Opening the Door for Wider Hadoop Storage Strategies
September 2, 2015 Nicole Hemsoth
The Hadoop framework was created to deliver a balance between performance and data management efficiencies and while this is a good part of the reason it has taken off in recent years, there are still some areas of The Next Platform that are out of balance at the storage layer. At the same time, the demands on Hadoop to run jobs at top speed and energy efficiency are increasing as well—the only thing that has not changed is the ability for users to expand beyond concrete storage options.
Since not all storage media is created equal and must be balanced (for instance, hard disks are valuable for their low cost per gigabyte and high capacity while solid state drives offer excellent performance and energy efficiency, but are more expensive), it stands to reason the ability to tune and rebalance for several storage approaches should be part of Hadoop. However, while platform supports the use of SSDs generally, at the storage layer, it treats all storage devices equally or, more accurately, it is not balanced for the advantages of hard disk drives over SSDs.
If the native Hadoop storage layer that revolves around the Hadoop Distributed File System (HDFS) allows the simultaneous use of the best of both the hard disk and SSD worlds, it stands to reason that if the performance would see a boost, the energy consumption would go down if the right data elements were handled by the best fit storage device, whether that is higher performance and efficiency SSDs that are expensive, but beat the slower but more economically efficient advantages of disk.
Along these lines, a team of researchers in Brazil have developed the ability for this balance between storage performance and price tradeoffs with HDFSh, which is essentially an approach to block placement policies or “storage zones” within HDFS that are capable of reducing energy consumption and boost performance by assigning the right part of the storage workflow to the most appropriate device via hard-set policies that can be tuned for each specific workload. The goal is to allow configurability to the point that users decide how much of either storage approach is used during the map and reduce phase in particular.
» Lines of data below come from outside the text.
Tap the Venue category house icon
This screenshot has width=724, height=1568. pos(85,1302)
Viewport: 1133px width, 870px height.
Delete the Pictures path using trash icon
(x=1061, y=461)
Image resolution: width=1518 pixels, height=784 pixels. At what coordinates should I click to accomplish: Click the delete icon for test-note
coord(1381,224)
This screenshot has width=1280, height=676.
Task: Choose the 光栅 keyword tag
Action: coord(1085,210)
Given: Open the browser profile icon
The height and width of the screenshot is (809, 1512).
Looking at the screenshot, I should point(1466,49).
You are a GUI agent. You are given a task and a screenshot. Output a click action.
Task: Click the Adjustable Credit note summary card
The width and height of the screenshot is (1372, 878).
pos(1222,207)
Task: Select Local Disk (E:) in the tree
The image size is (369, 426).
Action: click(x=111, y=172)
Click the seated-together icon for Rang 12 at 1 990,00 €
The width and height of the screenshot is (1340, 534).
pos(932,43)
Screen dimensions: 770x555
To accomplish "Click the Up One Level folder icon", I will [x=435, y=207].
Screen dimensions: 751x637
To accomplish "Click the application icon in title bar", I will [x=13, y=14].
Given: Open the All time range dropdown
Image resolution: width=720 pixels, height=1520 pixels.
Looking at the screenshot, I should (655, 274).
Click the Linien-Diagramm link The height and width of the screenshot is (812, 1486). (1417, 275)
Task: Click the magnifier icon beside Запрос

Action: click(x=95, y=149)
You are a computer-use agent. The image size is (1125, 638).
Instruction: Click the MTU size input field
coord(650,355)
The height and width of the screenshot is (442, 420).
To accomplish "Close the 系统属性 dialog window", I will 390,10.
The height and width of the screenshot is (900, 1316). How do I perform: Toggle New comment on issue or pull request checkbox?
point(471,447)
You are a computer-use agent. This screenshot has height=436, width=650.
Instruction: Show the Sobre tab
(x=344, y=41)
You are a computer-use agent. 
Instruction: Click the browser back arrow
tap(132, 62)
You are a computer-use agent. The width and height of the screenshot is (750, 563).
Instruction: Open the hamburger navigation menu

As one might imagine, at its core, it involves only storing certain elements on the high performance but expensive SSDs while managing a great deal of the rest of the workflow that is not in flight on slower, but cheaper hard disks.
“HDFS lacks differentiation of the different storage devices attached to a Hadoop cluster node; consequently, it cannot properly exploit the features provided by such devices to customize and incease job performance or decrease a cluster’s energy consumption.”
The team tested the performance across the last six releases of Hadoop across a nine-node commodity cluster, including AMD quad-core processors, 8 GB RAM, then a 1 TB hard drive and 120 GB SSD from Intel. As an interesting side note, the team found several big differences in both I/O and energy efficiency benchmarks depending on which Hadoop version was used. For instance, when the YARN resource manager was added into the releases, the energy consumption worsened quite significantly. Given these differences, they have gone into detail about the different results on benchmarks broken down by Hadoop release (as seen below—the name of the release runs across the bottom).
According to the researchers, when it comes to Hadoop branches and “their significant performance and energy consumption differences, it is clear that YARN brought flexibility to the framework, but generated a significant performance loss.” They note that since most of the energy pull is tied to job makespan, the versions .23x and 2.0x releases nearly double the energy consumption companied to jobs that were running on 1x releases. While this was not the focus of the HDFSh project, it is a noteworthy finding as perhaps the same efforts that have gone into tuning HDFS could be extended to improving the efficiencies of YARN—a necessary but apparently dragging element in a platform that has been refined to a great extent over the years.
Despite some of these side findings about performance and efficiency, the team was able to show up to a 20% improvement in both areas, in particular by using the SSDs as temporary storage for the map and reduce phase of the computation.
This element of the approach, called SSDzone, also showed there are still version differences in this assessment when run across a 10 GB dataset. Interestingly, the 1x branch of releases performance better as the data sizes increased—which means that not only did performance et a boost, but the energy savings skyrocketed in relative fashion when the SSDs became the sole home for temporary space.
The full host of benchmarks tied with the version number can all be found in the paper, along with some granular associations between cost per gigabyte and how the overall TCO of this approach might map out.
As a side note, to be fair, the idea of marrying the advantages of SSDs and hard disks is not new—and there have been some notable efforts to make this more seamless via examples like SSHD (solid state hybrid drives), which essentially bundles both devices in one package, where the “hot” data is held and managed within the SSD. However, for users that have existing Hadoop clusters that might have some of both storage media available, this could provide a quicker way to play with performance and efficiency tuning without buying new hardware.